Sobre este risco de psicologismo, como referem (Magalhães, Fernandes e Oliveira 1991), convém não esquecer que a memória é um terreno movediço, no sentido em que algumas recordações podem reviver e reavivar feridas anteriores.

Dessa data até aqui, a distanciação face ao psicologismo resvalante de uma investigação que consiste grandemente em diversos diálogos a duas, prolongados no tempo, tem também a função de explicitar a recusa de qualquer forma ou modelo clínico / terapêutico neste trabalho.
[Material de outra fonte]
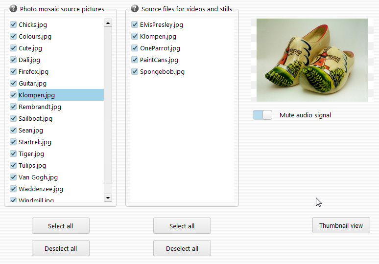Click help icon beside Source files for videos

135,9
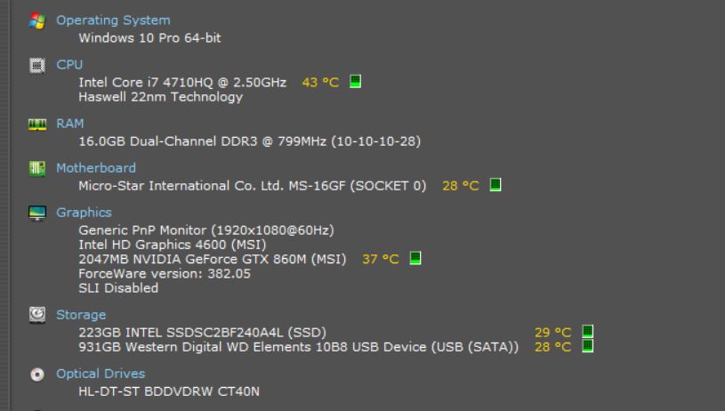725x411 pixels.
Task: Click the Motherboard circuit icon
Action: coord(37,169)
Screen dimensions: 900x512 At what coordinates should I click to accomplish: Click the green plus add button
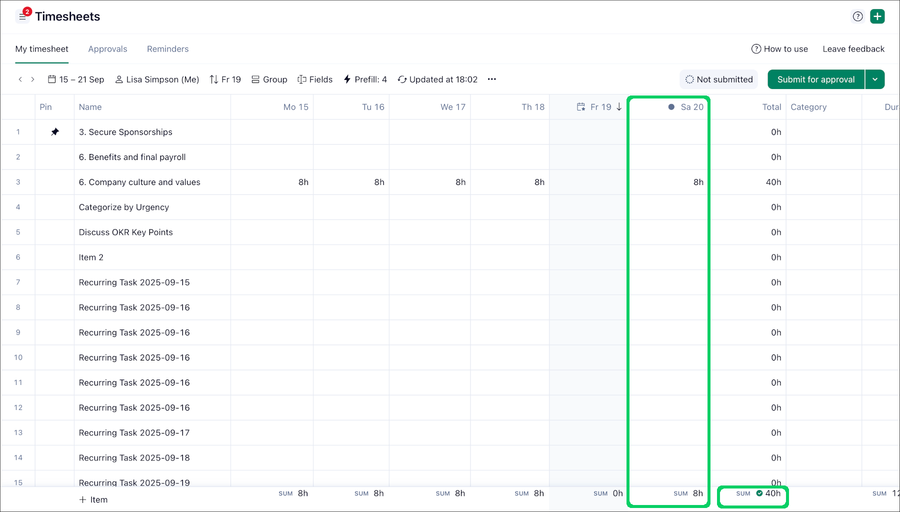877,17
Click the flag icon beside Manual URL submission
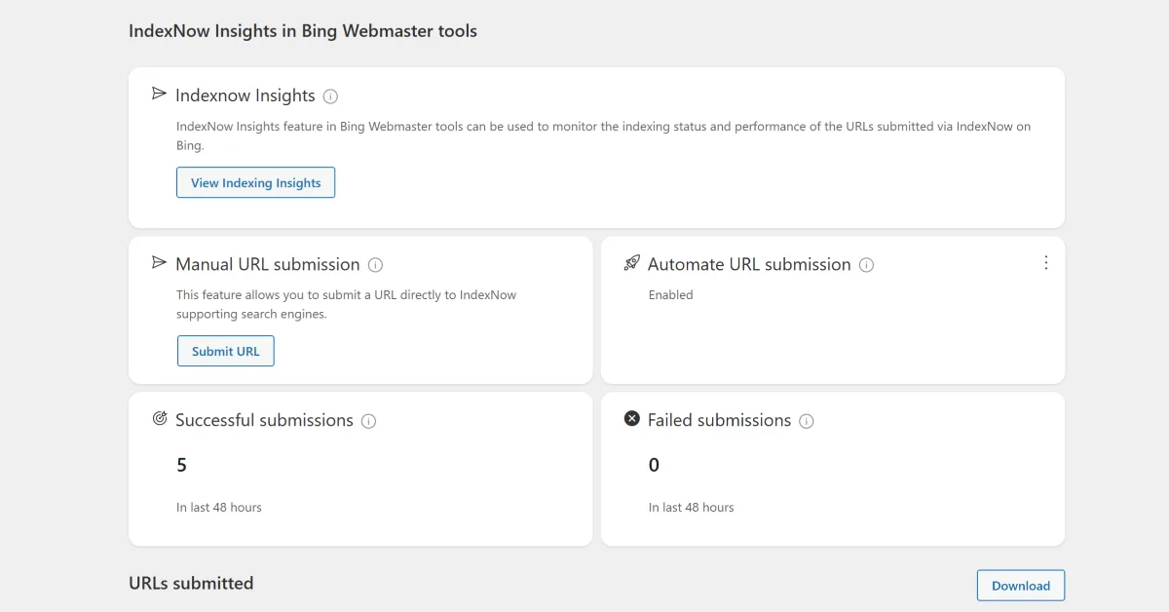This screenshot has height=612, width=1169. click(159, 263)
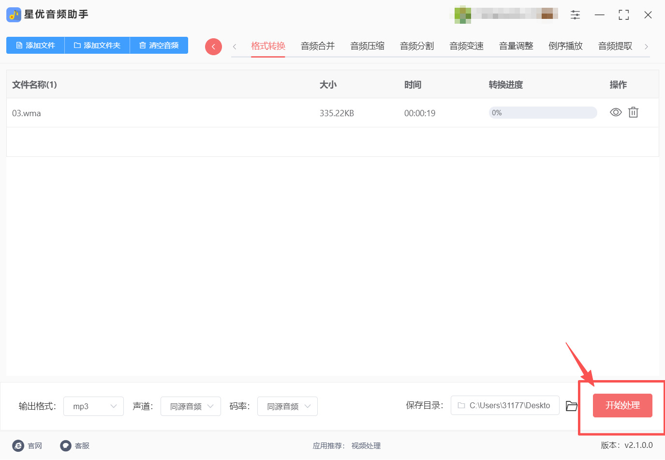This screenshot has height=460, width=665.
Task: Open the 输出格式 mp3 dropdown
Action: (93, 406)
Ferrarotti afirma:

"... a possibilidade de «reviver» a experiência existencial e histórica em termos de «interconexão interior» não é garantia face ao subjectivismo psicologizante e ao idealismo voluntarista" (Ferrarotti 1983: 47).

Há ainda um outro risco, e relacionado com o anterior, o de nos servirmos das pessoas para provar o nosso ponto de vista; para falarmos através delas, aquilo que (Araújo e Magalhães 1999) designam de ventriloquismo, isto é, colocar nas palavras das entrevistadas o que gostaríamos que elas dissessem.

A decisão de colocar por inteiro as histórias de vida no início da tese tem também o objectivo de permitir observar o global de cada história e confrontar com a análise e articulação que se fez nos restantes capítulos. Pode, então, ser visível que tentámos restringir-nos aos materiais auto/biográficos que obtivemos, exercitando continuamente

a "vigilância crítica" sobre nós próprias.

É claro que todas estas mulheres merecem que as suas biografias apareçam com visibilidade pública, mas esse objectivo teria necessariamente que estar desde o início e impediria a presença de algumas experiências e subjectividades que, se conhecidas mais publicamente, podem afectar directamente a narradora em causa. Optámos pela confidencialidade.

Assim, utilizámos nomes fictícios, eliminámos algumas expressões e alguns relatos que de alguma forma pudessem dar origem à identificação das biografadas e, sempre que possível, tentámos fazer este processo com elas.